[WORK TO BE COMPLETED]: Set down, word for word, the passage of the forum thread on infrared heating elements starting with "Any thoughts on" and going on through "guessing shorter wavelength?".

[TEXT BLOCK]:
+++

Any thoughts on electric ceramic ir? : . https://m.ebay.com/itm/Ceramicx-FTE-120V-800W-Infrared-Ceramic-Heating-Element/161756729895

I am guessing it emits from both sides, front and back, making it not so great as a object heater? Also, guessing shorter wavelength?


----------



## FRITZHID

That looks more like a downward "warming" unit for say... animals, food maybe, or perhaps preheating of materials...? i day at 800w and being that size, that i would not make a very effective source for your project. just my 2 cents.


----------



## degarb

FRITZHID said:


> That looks more like a downward "warming" unit for say... animals, food maybe, or perhaps preheating of materials...? i day at 800w and being that size, that i would not make a very effective source for your project. just my 2 cents.



Just pondering 6 of these. Or, one or two to rear as my 3rd circuit, supplemental turbo to the two 1500Watt bulbs. Just pondering, hypothetical questions. However, at $16 might be worth it as a light duty, unit. A little sheet metal, some aluminum, a handle - nothing serious. 

Anyway, ordered one, and will find out first hand. 

I have not had time yet to find out cost to gold plate my 17x8 by 3.5 inch deep copper reflector to prevent heat induced oxidizing. Also, probably will youtube how it is done, if that saves money. 


I did find out that Emitted Energy sells 1600w 16inch heating area carbon fast response, mid wave tubes for $90 a pop. 180 degree ceramic reflector on bulb rear side, which reflects 70 percent of the heat. I assume the 30% ir not reflected is converted to heat, which is not what i want. I wish to melt from inside out, not ignite. . Their term, "fast response", is meaningless to me as yet. So, obviously, my current carbon tube source is cheaper. I would not consider switching, unless better. . Now, they steer us away from gold rear reflector on bulb, as it flakes off.... Emitted Energy custom makes the bulbs, so I assume 120 degree might be possible. 

Maybe a mini 120 reflector an inch behind bulb, copper with gold plating, in addition to unplated copper rear would be more cost efficient?


----------



## degarb

https://youtu.be/_PmJGOcBZQI



This guy is awesome! But, is gold plating necessarily this complicated, with so many chemicals, and look so methy? 

I subscribed to his channel, based on this one video.


----------



## FRITZHID

That's Cody, he's very popular and quite learned. I'd say (haven't watched that particular vid) that he's most likely on the ball on the how-to vids.

+++

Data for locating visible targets
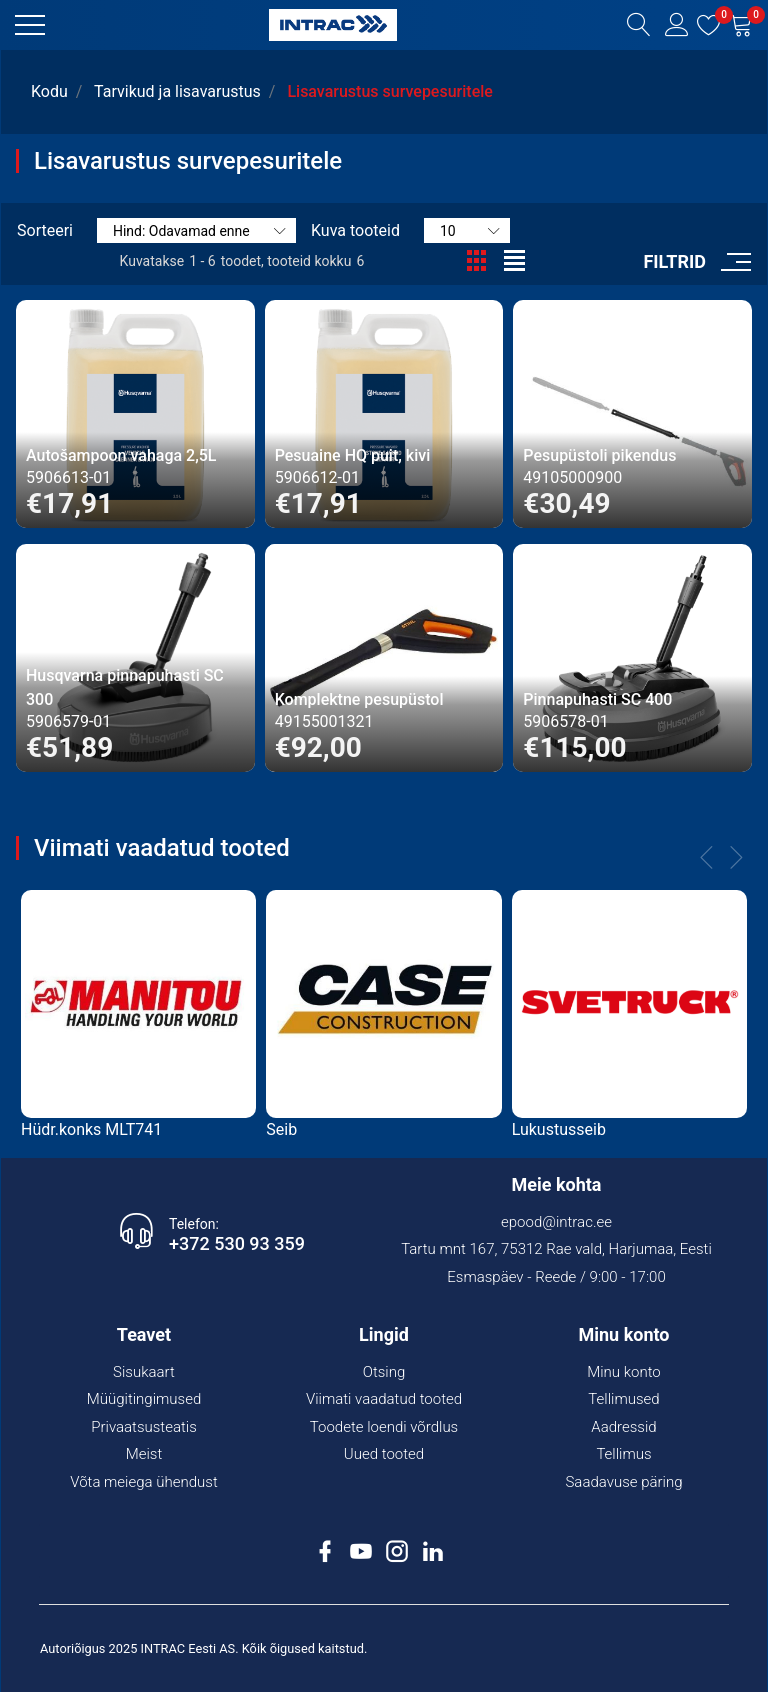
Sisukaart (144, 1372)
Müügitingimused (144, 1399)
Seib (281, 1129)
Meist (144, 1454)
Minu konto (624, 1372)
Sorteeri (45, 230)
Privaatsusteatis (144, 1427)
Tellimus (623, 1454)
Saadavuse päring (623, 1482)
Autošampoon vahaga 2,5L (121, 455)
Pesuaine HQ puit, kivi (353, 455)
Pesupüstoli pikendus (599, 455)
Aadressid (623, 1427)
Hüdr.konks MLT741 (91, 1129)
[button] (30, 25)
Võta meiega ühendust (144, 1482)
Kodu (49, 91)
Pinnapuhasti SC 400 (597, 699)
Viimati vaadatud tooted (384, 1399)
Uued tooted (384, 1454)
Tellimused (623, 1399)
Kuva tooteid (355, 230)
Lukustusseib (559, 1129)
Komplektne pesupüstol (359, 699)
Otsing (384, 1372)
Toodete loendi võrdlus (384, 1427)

+++

[FINISHED EXERCISE]:
Any thoughts on electric ceramic ir? : . https://m.ebay.com/itm/Ceramicx-FTE-120V-800W-Infrared-Ceramic-Heating-Element/161756729895

I am guessing it emits from both sides, front and back, making it not so great as a object heater? Also, guessing shorter wavelength?